■ Selection
-.-.-

In the arts and crafts of Egypt may be found the reflection of her age-long history. Egypt, the cradle of civilisation, is also the cradle of the arts and the home of craftsmanship. The race that wrought the glorious monuments of Pharaonic and Islamic architecture is no less remarkable in the skill it brings to bear on the minor domestic and, as it were, secular arts.

In one sense it may be said that Egyptian arts and crafts, far more than architecture, sculpture and painting, convey the sense of continuity in the Egyptian race. For, as Sir Denison Ross points out in "The Art of Egypt through the Ages", "it must be realised that art in Egypt was so inextricably bound up with religion that, when the old religion was supplanted by a new one, the old art likewise disappeared the old Pharaonic art disappears entirely from the valley of the Nile with the
arrival of the Arabs and the spread of Islam".

In the realm of arts and crafts there is no such hiatus, no such break. Just as the Egyptian fellah in the fields today uses the same agricultural implements and devices as those used by his forerunners hundreds of centuries ago, even so does the craftsman of the twentieth century follow methods and traditions which his distant ancestors would recognise and understand. Skill in execution has waned and waxed during the long course of Egyptian history but methods, perfectly or imperfectly applied, have changed very little.

-.-.-

■ Record list
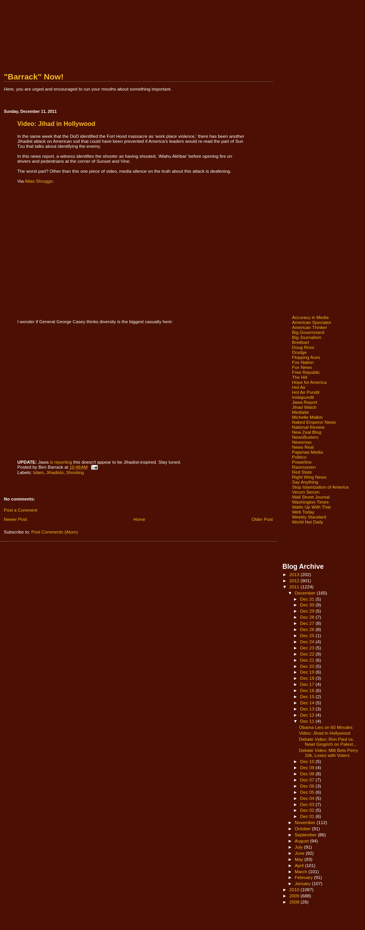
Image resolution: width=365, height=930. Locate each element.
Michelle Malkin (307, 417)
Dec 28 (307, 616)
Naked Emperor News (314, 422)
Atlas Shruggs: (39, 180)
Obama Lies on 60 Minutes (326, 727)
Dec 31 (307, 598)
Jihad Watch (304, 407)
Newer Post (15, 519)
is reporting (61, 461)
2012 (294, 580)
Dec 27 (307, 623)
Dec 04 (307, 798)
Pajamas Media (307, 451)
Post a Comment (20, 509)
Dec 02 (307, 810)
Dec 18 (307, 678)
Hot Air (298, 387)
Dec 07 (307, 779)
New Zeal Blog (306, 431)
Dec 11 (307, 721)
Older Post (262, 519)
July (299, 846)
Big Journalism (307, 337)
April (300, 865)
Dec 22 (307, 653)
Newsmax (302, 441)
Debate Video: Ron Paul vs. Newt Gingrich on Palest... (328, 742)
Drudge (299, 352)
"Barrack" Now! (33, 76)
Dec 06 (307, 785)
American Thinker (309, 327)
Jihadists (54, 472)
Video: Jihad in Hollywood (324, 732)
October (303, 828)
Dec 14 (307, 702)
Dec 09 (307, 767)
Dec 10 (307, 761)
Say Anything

-.-.-

Continue the passage on Egyptian arts and crafts from its last sentence.

The earliest examples of craftsmanship which have come down to us are those of the Predynastic period (more than 3000 years B.C.). As might be expected the ravages of time have destroyed almost every object of a perishable nature such as for instance wood and leather. But beautiful examples of the potters' and vase-makers' work have been preserved. The potter's wheel was unknown in those distant days yet many of the vases are perfectly rounded and the ageless beauty of
their lines has seldom been equalled and never surpassed.

These lovely lines were a little later (Early Dynastic Period) to be carved in stone and from then onwards date the vases in translucent diorite and alabaster. Some of these, notably those in the British Museum and, of a later period, in the Metropolitan Museum of New York, convey to twentieth-century eyes a curious impression of modernity. The modern artist, in creating vases for decoration, jars for elaborate beauty products, seems to have sought and found inspiration in the art and craftsmanship which flourished thousands of years ago in the valley of the Nile.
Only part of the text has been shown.